[Records excerpted from a collection]
- - - - - - -

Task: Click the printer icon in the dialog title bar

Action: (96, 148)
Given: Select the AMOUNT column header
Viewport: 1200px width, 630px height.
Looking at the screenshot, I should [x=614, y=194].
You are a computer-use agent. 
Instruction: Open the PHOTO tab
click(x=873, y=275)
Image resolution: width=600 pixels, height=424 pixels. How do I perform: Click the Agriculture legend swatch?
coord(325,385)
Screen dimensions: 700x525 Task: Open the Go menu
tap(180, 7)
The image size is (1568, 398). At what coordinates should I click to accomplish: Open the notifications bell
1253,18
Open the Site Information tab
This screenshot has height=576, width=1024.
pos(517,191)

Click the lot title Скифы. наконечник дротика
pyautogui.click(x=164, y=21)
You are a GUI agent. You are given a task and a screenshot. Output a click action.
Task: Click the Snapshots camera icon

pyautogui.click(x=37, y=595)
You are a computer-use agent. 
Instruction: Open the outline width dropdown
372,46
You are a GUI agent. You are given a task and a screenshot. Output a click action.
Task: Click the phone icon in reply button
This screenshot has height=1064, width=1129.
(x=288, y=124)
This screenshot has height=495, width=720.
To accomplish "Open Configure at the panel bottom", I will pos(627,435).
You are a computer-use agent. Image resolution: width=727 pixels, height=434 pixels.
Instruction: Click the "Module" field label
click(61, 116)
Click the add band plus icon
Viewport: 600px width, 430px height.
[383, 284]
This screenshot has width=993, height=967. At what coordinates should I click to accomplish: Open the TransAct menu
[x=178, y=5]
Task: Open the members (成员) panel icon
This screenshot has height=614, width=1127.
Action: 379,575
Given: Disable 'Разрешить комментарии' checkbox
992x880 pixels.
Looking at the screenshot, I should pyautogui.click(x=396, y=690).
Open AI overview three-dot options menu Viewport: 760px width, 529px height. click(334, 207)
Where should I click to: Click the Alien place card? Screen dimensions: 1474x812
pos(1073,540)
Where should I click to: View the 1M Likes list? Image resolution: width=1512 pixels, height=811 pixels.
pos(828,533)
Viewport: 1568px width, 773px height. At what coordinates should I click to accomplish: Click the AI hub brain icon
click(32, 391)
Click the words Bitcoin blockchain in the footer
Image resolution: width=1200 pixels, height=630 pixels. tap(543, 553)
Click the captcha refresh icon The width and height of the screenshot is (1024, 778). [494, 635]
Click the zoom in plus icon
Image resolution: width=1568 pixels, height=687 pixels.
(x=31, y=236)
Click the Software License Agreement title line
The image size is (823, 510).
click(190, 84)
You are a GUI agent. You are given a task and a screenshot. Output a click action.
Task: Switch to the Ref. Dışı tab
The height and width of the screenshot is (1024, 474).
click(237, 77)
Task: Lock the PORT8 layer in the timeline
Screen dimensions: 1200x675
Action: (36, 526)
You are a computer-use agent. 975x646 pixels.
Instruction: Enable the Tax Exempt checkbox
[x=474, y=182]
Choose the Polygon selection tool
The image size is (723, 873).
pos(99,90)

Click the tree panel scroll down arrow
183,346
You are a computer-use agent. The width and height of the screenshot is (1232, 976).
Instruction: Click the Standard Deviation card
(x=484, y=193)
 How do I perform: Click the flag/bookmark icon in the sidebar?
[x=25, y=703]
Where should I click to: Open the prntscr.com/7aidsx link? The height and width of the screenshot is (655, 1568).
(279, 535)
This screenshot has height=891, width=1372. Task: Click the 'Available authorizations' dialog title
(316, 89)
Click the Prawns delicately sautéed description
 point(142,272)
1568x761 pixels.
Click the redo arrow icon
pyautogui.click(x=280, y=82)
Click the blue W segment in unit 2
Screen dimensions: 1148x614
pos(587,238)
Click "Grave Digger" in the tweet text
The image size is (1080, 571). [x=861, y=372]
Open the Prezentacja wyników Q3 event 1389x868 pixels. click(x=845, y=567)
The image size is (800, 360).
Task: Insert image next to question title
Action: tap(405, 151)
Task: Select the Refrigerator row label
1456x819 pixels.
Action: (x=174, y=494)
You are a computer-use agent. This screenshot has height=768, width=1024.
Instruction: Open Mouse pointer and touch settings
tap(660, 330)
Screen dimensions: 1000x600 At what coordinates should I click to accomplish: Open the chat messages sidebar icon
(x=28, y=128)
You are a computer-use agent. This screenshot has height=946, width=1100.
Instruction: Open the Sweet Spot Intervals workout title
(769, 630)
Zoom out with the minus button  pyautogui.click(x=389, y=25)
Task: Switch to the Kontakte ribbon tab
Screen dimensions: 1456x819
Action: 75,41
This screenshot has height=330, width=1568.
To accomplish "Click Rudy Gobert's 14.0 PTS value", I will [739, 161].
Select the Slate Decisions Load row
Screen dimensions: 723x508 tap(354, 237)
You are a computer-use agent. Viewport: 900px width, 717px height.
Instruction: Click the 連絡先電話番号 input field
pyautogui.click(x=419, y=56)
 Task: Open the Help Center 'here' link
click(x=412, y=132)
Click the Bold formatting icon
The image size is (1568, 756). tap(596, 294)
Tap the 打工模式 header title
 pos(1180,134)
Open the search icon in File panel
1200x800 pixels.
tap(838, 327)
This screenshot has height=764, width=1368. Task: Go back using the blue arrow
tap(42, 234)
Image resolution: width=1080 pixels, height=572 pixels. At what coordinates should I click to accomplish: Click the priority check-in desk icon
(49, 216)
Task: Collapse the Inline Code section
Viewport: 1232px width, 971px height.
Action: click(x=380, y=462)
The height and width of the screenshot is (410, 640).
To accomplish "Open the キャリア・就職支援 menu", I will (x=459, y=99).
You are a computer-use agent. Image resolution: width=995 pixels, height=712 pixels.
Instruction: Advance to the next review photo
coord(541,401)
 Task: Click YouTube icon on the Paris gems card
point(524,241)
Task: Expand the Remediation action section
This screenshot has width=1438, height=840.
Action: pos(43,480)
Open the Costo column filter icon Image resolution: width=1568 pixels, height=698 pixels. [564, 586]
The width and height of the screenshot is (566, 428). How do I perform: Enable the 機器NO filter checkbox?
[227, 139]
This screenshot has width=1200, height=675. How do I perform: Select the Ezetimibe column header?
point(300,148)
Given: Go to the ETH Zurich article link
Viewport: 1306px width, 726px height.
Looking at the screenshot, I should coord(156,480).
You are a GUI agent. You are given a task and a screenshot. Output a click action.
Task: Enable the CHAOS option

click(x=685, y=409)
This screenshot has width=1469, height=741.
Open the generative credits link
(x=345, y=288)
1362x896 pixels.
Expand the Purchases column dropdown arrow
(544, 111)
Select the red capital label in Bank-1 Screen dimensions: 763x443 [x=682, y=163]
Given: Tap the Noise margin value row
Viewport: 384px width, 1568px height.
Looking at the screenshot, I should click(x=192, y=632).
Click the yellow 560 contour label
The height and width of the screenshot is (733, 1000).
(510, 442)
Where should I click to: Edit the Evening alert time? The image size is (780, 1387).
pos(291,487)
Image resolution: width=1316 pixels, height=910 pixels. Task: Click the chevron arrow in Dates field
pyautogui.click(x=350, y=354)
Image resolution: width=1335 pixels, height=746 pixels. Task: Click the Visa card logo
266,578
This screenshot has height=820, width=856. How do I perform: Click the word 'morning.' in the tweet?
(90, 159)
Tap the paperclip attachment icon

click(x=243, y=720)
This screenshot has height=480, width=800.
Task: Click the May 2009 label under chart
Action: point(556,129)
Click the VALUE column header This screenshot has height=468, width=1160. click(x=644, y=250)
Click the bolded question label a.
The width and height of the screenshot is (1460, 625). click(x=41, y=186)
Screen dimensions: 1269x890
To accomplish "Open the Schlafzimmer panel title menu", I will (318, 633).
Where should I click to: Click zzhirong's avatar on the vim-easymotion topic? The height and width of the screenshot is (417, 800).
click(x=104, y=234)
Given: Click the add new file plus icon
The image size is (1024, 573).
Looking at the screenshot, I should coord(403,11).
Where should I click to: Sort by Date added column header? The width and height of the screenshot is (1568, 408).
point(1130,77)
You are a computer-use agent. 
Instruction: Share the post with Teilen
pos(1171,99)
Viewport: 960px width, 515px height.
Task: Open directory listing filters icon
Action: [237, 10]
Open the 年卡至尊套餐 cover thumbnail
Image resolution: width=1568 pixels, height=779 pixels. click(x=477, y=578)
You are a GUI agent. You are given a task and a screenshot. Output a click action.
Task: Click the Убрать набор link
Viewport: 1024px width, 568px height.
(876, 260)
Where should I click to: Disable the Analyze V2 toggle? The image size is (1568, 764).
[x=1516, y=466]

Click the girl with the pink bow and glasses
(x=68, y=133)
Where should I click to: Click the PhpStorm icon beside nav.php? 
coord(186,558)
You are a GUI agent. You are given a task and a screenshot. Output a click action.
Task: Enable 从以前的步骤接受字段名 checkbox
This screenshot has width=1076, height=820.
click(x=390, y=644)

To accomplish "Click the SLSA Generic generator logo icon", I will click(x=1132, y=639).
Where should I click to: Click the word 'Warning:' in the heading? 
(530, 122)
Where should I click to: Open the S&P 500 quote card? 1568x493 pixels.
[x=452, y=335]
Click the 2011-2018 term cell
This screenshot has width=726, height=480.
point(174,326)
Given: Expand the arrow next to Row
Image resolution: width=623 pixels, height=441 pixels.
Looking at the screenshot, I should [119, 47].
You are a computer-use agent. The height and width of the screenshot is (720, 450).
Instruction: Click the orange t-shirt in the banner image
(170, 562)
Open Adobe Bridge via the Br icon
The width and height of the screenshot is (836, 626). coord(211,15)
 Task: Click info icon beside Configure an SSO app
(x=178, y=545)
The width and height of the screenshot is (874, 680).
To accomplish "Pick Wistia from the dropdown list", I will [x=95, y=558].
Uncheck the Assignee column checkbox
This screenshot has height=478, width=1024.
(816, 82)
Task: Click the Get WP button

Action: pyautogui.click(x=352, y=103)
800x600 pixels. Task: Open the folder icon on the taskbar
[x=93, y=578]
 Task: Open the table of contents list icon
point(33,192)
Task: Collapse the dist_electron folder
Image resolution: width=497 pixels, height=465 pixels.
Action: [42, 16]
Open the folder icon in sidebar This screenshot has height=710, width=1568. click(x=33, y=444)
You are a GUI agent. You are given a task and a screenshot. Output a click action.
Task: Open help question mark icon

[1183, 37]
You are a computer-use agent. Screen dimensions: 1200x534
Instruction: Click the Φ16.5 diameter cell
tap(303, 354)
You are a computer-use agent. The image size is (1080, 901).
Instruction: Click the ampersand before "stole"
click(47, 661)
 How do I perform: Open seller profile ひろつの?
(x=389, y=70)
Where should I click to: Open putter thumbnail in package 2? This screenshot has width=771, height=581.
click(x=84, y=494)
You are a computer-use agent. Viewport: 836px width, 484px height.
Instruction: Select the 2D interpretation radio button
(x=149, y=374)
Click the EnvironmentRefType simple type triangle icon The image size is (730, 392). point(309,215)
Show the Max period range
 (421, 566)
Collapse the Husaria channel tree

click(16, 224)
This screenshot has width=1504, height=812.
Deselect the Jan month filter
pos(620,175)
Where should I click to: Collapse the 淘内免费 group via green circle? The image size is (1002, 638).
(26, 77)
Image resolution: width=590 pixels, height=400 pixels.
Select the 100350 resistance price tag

- - - - - - -

In the entries above, please find the line with "Viewport: 1232px width, 971px height." and the line with "You are a computer-use agent. Image resolution: width=995", then write out exactly those two lines and every line between them, and nothing more.

Solution to this problem:
Viewport: 1232px width, 971px height.
Action: click(x=380, y=462)
The height and width of the screenshot is (410, 640).
To accomplish "Open the キャリア・就職支援 menu", I will (x=459, y=99).
You are a computer-use agent. Image resolution: width=995 pixels, height=712 pixels.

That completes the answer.